### [REQUIRED TASKS]
[A] From the passage on android laughter motion, write out the span that begins at the words "For the facial expression during laughter, the" and stops after "and motion streams.".
[B] Answer these questions using the passage on android laughter motion:
(i) What value is the lip corner actuator act[8] set to during laughter?
(ii) For how long are the eyes closed when the android blinks?
(iii) In what percentage of the dialogue intervals were the lip corners slightly or clearly raised?

### [PASSAGE TO READ]
###

Fig. 4. Block diagram of the proposed method for motion generation during laughing speech.

For the facial expression during laughter, the lip corners are raised (act[8] = 200), and the eyelids are narrowed (act[1] = 128, act[5] = 128). These values were set so that a smiling face can be clearly identified. Based on the analysis results, we send the eyelid and lip corner actuator commands at the instant the laughing speech segment starts, and set the actuator commands back to the neutral position 1 s after the end of the laughing speech interval. Figure 5 shows a scheme for the synchronization of laughing speech and motion streams.

Fig. 5. Dynamic features of the facial parts during laughing speech, controlled in the laughter motion generation.

From the analysis results presented in Section III.D on the relationship between facial expression and eye blinking during laughter events, it has been observed that an eye blinking was usually accompanied when the facial expression turns back to the neutral face. We then decided to check the effects of controlling the eye blinking timing. The eye blinking was implemented in our android, by closing the eyes (act[1] = 255, and act[5] = 255) during a period of 100 ms, and opening the eyes back to the neutral face (act[1] = 64, act[5] = 0).

After preliminary analysis on facial motion generation, we have observed that the neutral facial expression (i.e. in non-laughter intervals) looked scary for the context of a joyful conversation. In fact, analysis results showed that the lip corners were slightly or clearly raised in 80% of the dialogue intervals. Thus, we proposed to keep a slight smiling face during non-laughter intervals, by controlling the eyelids and lip corner actuators to have intermediate values between the smiling face and the neutral (non-expression) face. For the facial expression during the idle smiling face, the lip corners are partially raised (act[8] = 100), and the eyelids are partially narrowed (act[1] = 90, act[5] = 80). Figure 6 shows the smiling face and the idle smiling face generated in the android (compare with the neutral face in Fig. 3).

Fig. 6. Smiling face generated during laughter (left) and idle slightly smiling face generated in non-laughter intervals (right).

###

### [DATASET CONTENT]
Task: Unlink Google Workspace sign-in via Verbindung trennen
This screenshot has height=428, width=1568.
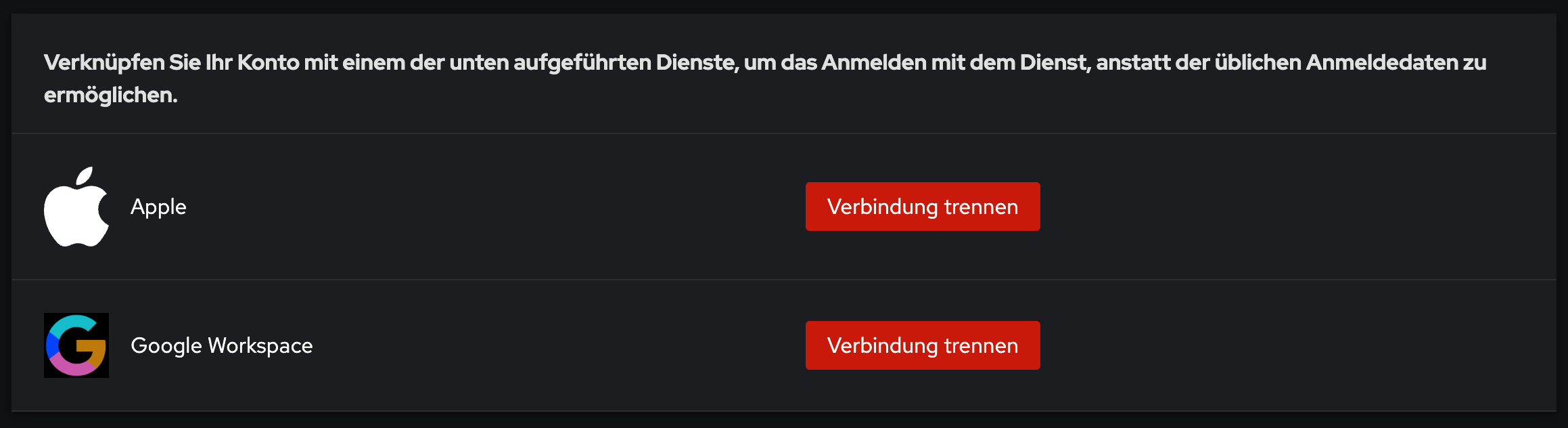Action: click(922, 345)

###

### [TASK RESULTS]
[A]
For the facial expression during laughter, the lip corners are raised (act[8] = 200), and the eyelids are narrowed (act[1] = 128, act[5] = 128). These values were set so that a smiling face can be clearly identified. Based on the analysis results, we send the eyelid and lip corner actuator commands at the instant the laughing speech segment starts, and set the actuator commands back to the neutral position 1 s after the end of the laughing speech interval. Figure 5 shows a scheme for the synchronization of laughing speech and motion streams.

[B]
(i) 200
(ii) 100 ms
(iii) 80%